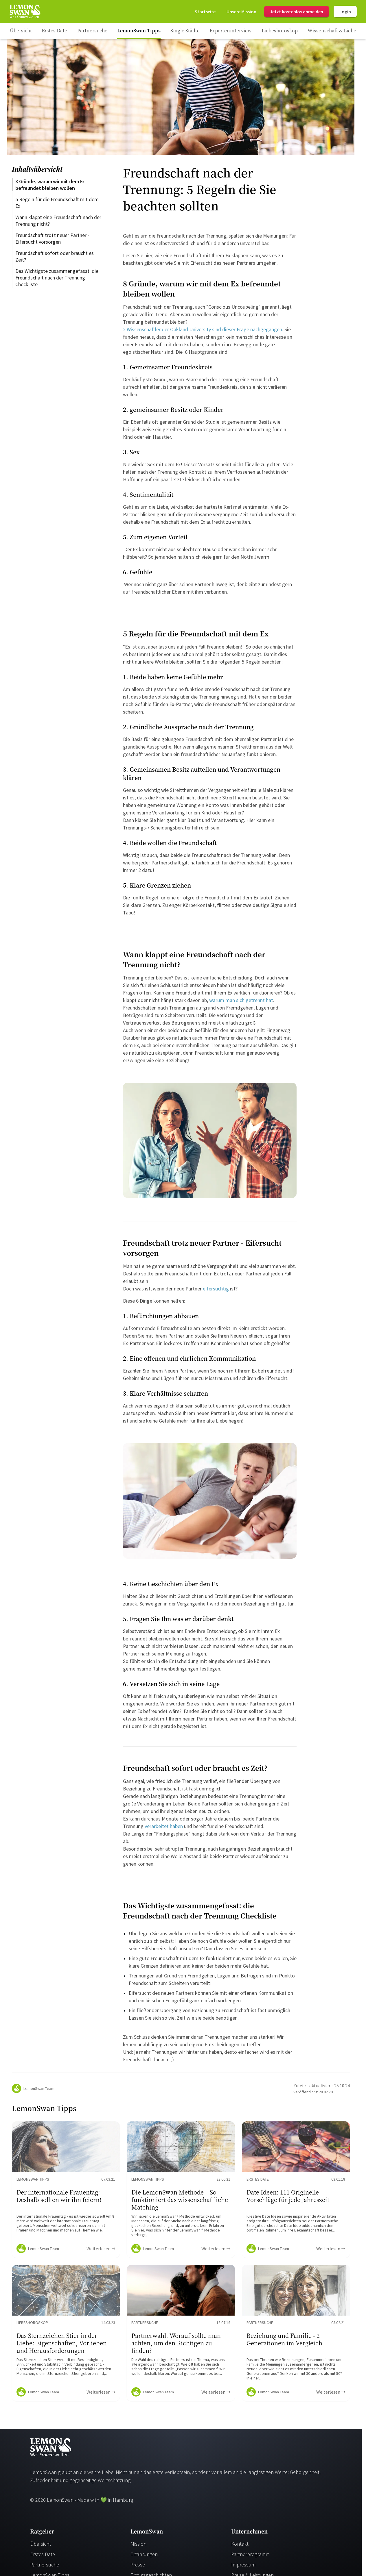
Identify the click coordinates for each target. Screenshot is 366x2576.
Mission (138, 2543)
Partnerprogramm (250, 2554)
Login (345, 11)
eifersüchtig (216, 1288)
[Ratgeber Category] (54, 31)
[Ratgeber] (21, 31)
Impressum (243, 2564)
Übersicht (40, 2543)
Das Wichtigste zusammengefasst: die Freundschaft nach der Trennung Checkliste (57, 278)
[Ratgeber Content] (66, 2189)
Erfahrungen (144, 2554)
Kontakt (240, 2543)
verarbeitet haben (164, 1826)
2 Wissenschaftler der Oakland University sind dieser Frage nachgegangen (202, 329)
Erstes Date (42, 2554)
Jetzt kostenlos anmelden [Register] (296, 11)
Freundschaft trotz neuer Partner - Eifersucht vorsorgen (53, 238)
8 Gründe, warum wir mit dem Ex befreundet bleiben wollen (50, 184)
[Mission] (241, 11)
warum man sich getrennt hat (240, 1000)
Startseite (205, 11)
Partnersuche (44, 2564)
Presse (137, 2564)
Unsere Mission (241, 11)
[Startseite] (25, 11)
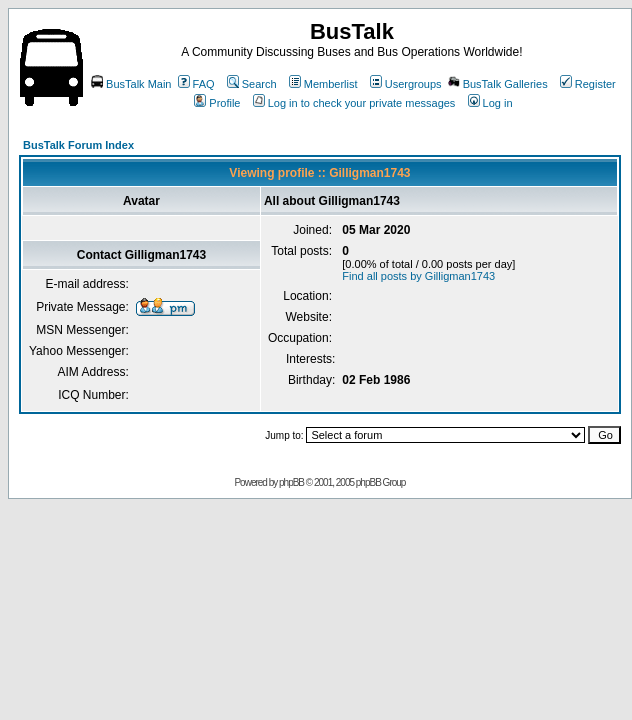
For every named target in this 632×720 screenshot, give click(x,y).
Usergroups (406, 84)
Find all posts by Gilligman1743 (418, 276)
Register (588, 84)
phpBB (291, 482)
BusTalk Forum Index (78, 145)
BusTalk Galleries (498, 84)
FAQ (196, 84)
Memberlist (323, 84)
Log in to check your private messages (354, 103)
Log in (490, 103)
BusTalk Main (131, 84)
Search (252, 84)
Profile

§ §

■ Task objective ■
Write out all of the lines above exactly as they appear, omitting the pictures.

■ Result of the exercise ■
Identify the click coordinates for each target. Screenshot is 366x2576.
Mission (138, 2543)
Partnerprogramm (250, 2554)
Login (345, 11)
eifersüchtig (216, 1288)
[Ratgeber Category] (54, 31)
[Ratgeber] (21, 31)
Impressum (243, 2564)
Übersicht (40, 2543)
Das Wichtigste zusammengefasst: die Freundschaft nach der Trennung Checkliste (57, 278)
[Ratgeber Content] (66, 2189)
Erfahrungen (144, 2554)
Kontakt (240, 2543)
verarbeitet haben (164, 1826)
2 Wissenschaftler der Oakland University sind dieser Frage nachgegangen (202, 329)
Erstes Date (42, 2554)
Jetzt kostenlos anmelden [Register] (296, 11)
Freundschaft trotz neuer Partner - Eifersucht vorsorgen (53, 238)
8 Gründe, warum wir mit dem Ex befreundet bleiben wollen (50, 184)
[Mission] (241, 11)
warum man sich getrennt hat (240, 1000)
Startseite (205, 11)
Partnersuche (44, 2564)
Presse (137, 2564)
Unsere Mission (241, 11)
[Startseite] (25, 11)
For every named target in this 632×720 screenshot, give click(x,y).
Usergroups (406, 84)
Find all posts by Gilligman1743 (418, 276)
Register (588, 84)
phpBB (291, 482)
BusTalk Forum Index (78, 145)
BusTalk Galleries (498, 84)
FAQ (196, 84)
Memberlist (323, 84)
Log in to check your private messages (354, 103)
Log in (490, 103)
BusTalk Main (131, 84)
Search (252, 84)
Profile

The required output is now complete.